Recognizing abortion rights as human rights ensures that individuals have access to safe and legal procedures, reducing the risk of unsafe practices that could jeopardize their life, health and well-being and health of their families and community. It is well-known that the denial of abortion rights (and dignity and equality) disproportionately affects women living in poverty, indigenous, black, non-binary, trans, and other people who are underrepresented or excluded. Abortion rights as human rights are essential."

In your opinion, what are the greatest human rights wins related to SRHR (sexual and reproductive health and rights) and abortion rights in the last 75 years?

"One of the most important wins is the unequivocal recognition by the international community, including large power institutions such as the UN, that SRHR and abortion rights are human rights. It’s important that we name this so that we can advocate and organize around this a fundamental human right.

And with this recognition, comes the power to advocate, organize, propose, help draft and change laws that secure sexual and reproductive health and rights and abortion. The number of countries and communities that have access to safe abortion and sexual and reproductive health care continues to grow. There are 24 countries where abortion is outlawed in totality and Women’s Link works specifically in those regions with community partners, advocates and movements to change this.

And one last thought would be that the improvements in maternal health care, including access to safe and legal abortion services, have contributed to a reduction in maternal mortality rates. Abortion is part of the continuum of healthcare from reproductive health and abortion, or maternal and child health, workplace accommodation and child care. However, in our work, we have seen how the lack of dignity and respect for pregnant people is having traumatic and harmful consequences. This is one area of vast improvement and also one where we must keep working to achieve reproductive justice."

Why is it so important to unite around human rights right now?

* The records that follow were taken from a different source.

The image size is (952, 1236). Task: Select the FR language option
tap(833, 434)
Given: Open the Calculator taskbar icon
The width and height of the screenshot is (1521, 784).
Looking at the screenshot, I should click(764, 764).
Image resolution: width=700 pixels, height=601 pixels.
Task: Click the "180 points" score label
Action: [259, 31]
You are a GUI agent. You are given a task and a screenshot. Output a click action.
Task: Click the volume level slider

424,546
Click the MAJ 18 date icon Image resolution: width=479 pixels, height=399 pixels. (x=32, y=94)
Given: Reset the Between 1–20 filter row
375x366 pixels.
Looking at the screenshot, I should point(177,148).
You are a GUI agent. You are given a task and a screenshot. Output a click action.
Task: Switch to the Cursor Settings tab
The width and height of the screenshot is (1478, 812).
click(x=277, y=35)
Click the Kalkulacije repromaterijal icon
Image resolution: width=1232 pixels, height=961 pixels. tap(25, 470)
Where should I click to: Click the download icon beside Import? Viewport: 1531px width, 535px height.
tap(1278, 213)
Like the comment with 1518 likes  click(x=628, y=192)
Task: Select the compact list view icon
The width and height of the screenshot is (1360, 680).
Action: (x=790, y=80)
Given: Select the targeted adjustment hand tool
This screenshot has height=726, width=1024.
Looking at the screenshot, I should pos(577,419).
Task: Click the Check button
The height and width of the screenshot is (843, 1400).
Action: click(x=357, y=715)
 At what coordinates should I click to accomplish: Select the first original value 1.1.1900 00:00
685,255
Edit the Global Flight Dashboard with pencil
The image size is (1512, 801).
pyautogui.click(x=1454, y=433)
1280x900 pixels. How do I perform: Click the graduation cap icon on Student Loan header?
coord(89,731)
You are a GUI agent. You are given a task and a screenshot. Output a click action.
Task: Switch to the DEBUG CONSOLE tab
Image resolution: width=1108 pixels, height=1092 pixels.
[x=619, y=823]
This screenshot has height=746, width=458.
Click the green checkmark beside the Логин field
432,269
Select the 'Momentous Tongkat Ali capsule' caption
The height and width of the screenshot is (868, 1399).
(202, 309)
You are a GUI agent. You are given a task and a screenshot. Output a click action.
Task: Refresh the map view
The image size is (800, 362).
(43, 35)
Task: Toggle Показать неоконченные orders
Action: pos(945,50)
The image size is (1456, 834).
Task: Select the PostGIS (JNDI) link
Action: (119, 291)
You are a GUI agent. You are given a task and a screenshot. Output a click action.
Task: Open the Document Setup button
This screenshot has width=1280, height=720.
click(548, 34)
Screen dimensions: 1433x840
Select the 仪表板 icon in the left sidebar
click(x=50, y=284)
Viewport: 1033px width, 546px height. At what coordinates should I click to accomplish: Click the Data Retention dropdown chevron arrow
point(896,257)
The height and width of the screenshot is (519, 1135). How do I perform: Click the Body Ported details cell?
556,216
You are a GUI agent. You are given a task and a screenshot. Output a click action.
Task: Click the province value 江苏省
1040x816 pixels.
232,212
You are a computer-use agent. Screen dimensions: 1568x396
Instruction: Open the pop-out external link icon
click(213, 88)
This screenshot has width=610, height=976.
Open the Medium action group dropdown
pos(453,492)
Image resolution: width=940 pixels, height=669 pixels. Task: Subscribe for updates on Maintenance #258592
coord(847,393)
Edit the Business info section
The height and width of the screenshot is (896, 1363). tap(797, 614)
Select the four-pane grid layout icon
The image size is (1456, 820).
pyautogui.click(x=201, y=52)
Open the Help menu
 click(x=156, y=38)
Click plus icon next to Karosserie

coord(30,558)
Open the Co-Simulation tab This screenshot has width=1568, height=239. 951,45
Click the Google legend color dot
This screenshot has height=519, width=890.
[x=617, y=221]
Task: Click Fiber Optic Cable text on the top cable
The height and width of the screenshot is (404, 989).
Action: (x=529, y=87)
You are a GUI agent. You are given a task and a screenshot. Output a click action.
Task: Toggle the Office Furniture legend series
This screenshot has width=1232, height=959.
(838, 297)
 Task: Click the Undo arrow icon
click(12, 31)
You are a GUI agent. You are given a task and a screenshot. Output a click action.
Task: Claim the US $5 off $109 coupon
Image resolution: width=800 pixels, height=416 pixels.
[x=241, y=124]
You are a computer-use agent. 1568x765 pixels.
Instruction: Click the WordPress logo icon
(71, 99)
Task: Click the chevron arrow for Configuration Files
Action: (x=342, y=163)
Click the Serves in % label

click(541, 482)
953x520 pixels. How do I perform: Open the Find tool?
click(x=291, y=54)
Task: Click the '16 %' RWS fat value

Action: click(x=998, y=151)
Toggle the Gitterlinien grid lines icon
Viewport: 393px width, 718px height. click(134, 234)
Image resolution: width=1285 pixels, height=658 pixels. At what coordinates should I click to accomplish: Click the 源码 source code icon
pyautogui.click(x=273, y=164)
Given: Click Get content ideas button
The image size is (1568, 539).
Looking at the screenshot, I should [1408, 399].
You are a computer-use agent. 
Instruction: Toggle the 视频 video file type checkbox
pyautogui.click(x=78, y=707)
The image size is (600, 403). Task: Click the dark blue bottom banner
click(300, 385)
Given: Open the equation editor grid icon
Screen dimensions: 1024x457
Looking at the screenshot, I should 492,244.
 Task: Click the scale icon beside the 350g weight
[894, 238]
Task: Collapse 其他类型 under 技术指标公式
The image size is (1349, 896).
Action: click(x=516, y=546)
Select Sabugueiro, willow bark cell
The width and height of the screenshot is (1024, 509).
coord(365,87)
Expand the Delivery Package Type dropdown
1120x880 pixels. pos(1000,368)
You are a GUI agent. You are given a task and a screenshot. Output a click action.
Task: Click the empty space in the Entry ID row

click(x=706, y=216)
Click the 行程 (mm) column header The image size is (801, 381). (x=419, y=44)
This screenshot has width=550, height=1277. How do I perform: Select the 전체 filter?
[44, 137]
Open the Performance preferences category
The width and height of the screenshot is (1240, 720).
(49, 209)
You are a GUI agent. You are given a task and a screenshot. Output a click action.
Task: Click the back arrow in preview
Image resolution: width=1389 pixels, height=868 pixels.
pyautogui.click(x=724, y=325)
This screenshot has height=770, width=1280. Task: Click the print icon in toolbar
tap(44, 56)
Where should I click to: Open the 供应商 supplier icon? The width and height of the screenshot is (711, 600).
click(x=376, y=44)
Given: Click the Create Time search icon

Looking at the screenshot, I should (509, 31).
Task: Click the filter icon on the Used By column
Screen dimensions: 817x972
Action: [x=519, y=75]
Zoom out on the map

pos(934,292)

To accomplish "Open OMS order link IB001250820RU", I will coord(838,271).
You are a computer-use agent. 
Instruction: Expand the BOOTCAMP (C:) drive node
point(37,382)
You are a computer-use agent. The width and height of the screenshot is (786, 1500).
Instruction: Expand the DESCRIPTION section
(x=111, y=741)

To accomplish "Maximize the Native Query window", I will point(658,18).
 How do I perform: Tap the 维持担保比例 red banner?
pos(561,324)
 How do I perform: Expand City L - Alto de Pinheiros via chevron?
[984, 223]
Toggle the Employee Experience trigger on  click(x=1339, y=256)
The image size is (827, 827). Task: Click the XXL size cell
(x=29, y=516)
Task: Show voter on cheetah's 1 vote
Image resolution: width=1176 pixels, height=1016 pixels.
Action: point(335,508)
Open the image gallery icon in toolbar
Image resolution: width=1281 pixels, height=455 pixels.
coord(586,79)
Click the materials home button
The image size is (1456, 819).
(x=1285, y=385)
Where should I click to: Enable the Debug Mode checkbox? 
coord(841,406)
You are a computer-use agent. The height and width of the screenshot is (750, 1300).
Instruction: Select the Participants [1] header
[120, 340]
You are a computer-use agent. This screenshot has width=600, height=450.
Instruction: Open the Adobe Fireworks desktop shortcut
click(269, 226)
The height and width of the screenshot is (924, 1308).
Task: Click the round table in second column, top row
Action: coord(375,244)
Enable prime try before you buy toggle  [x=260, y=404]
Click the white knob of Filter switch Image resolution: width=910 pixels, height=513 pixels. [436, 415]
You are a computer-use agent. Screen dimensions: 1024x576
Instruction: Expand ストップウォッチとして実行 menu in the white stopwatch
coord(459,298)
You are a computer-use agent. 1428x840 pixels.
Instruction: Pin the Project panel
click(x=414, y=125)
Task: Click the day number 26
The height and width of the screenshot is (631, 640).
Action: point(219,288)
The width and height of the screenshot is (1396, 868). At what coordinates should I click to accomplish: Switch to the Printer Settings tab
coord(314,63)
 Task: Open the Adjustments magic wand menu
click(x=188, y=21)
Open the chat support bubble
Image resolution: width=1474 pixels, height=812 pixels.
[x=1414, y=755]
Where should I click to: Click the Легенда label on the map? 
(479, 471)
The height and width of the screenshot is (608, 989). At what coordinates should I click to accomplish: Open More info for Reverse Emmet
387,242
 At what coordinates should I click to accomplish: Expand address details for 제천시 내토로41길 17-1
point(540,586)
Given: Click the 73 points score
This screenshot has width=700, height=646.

"Everyday we see people being robbed of their dignity, equality and fundamental rights as laid out by the Universal Declaration of Human Rights. Every single day. And though we have made significant progress since the UDHR, the successes of these rights have laid bare the deeply rooted and systemic problems we still have to acknowledge and dismantle such as colonization, racism, patriarchy and violence. The UDHR has raised the bar on what we can expect from each other as humans living collectively in society and it’s imperative that we continue to work together, to unite around human rights so that we can create an even better world, and actually live up to the ideas of the UDHR."